Temporary workers incite ongoing battles
Across the nation, informal day laborer gathering sites are cropping up in parking lots and abandoned buildings and along sidewalks. For many businesses and residents, the sites have become both a public safety issue and an eyesore. Yet solving the problem has become a prickly topic for many local governments.
Herndon, Va., has long lived with such a situation. Over the past eight years, a 7-Eleven parking lot had become an unofficial hiring site for approximately 100 men who gathered there each day, many of whom were undocumented workers from Latin America. In August, the Town Council voted 5-2 to establish a formal regulated day laborer site at the town’s former police station to be operated by the non-profit Project Hope & Harmony (PHH) and to be publicly funded by Fairfax County.
Town Councilman Dennis Husch was one of the two members who voted against the measure. He says Herndon first tried to clean up the problem by asking the Bureau of Immigration and Customs Enforcement (BICE) to check the immigration status of workers gathered at the 7-Eleven or to train local police on enforcing federal immigration laws. But BICE refused, citing a limited number of agents in the region.

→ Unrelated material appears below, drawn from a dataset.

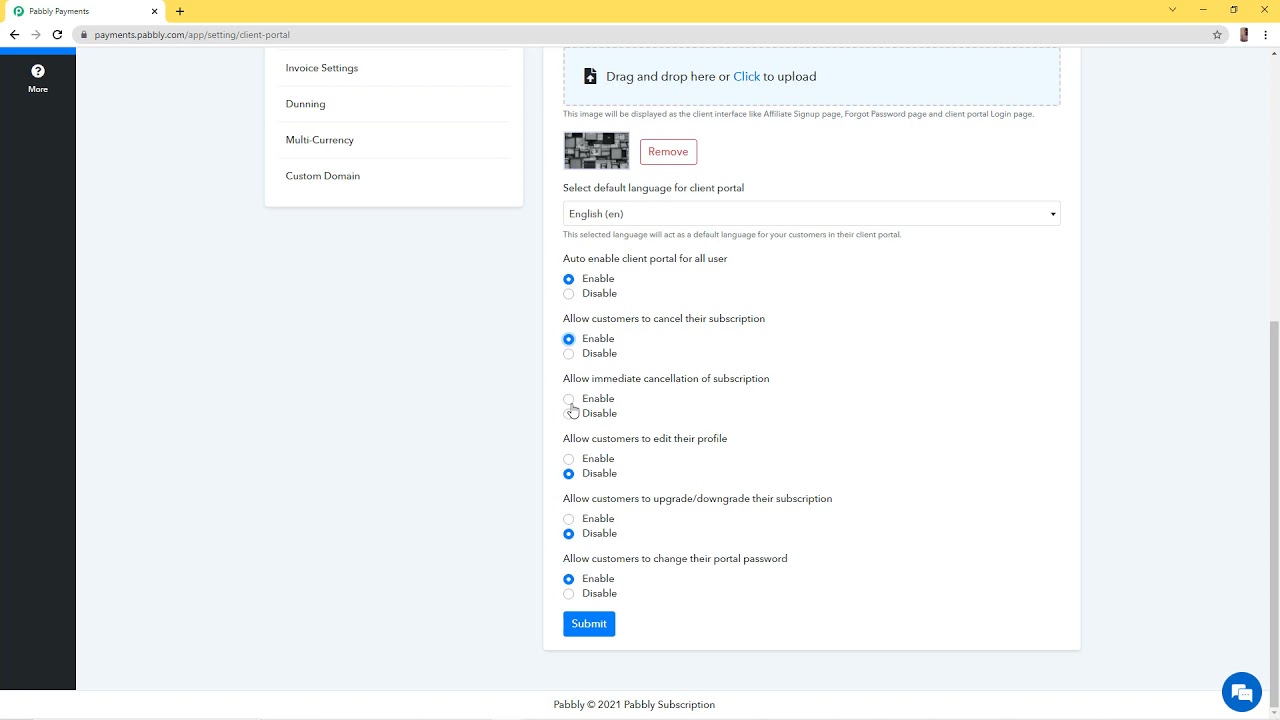Enable customers to edit their profile
The image size is (1280, 720).
(x=569, y=458)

Herndon then approached the problem from a land use issue, creating an ordinance that prohibits ad hoc sites once the Town Council designates an official hiring site. “What was not fully appreciated was the threat perceived by the adjacent single-family homeowners and the homeowners that saw their property as the travel-way from the existing site to the proposed site,” Husch says. He believes PHH has worsened the situation by providing employment services to illegal immigrants at the proposed hiring site.

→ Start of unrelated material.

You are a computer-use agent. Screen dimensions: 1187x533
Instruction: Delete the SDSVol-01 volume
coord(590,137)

Yet proponents of the measure feel the site is a reasonable solution to the issue. They argue the regulated site will better manage workers and contractors and enable police to take legal action if workers continue to congregate at ad-hoc locations.
Virginia, however, has enacted legislation effective Jan. 1 that will prohibit funding social services for illegal immigrants. In response, PHH is working to secure funds that will allow the project to operate entirely through private donations.

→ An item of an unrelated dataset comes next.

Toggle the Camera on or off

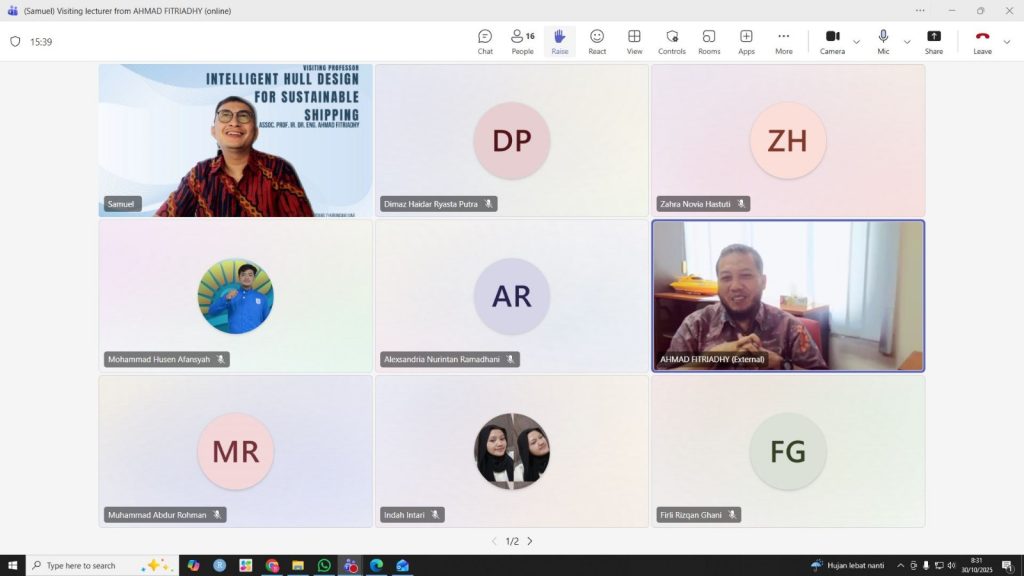832,41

“Anytime you deal with an issue like this, you’ve got people with strong emotions on both sides,” says Hoover, Ala., Town Councilman Gene Smith. In August, Hoover terminated a contract that allowed Catholic Social Services (CSS) to use a city-owned building for adult education services and other programs primarily for Hispanic illegal immigrants. The Town Council objected to the building’s additional use as a day laborer site on the grounds that taxpayer-owned property should not be used for an activity that breaks a federal law. Smith says CSS refused the town’s offer to extend the contract if the organization agreed to discontinue the day labor operation.
While local governments’ focus largely has been on poor illegal immigrants who cross the border to find work, some argue that employers who hire the workers also should be held responsible. Businesses in Arizona — home of the most active illegal entry point on the country’s southern border — employ large numbers of illegal immigrants. Despite complaints that the state shoulders an unfair burden for immigrant health care and education costs, businesses literally are standing at the border with signs reading, “hiring today,” says Rep. Pete Rios of Hayden, Ariz.
He says Americans want to have it both ways. While some clamor for legislation prohibiting state services for illegal immigrants — such as Arizona’s Proposition 200 that would prohibit illegal immigrants from receiving health services at local clinics — they routinely look the other way when it comes to employers who hire those same immigrants at cheap rates.
Annie Gentile is a Vernon, Conn.-based freelance writer.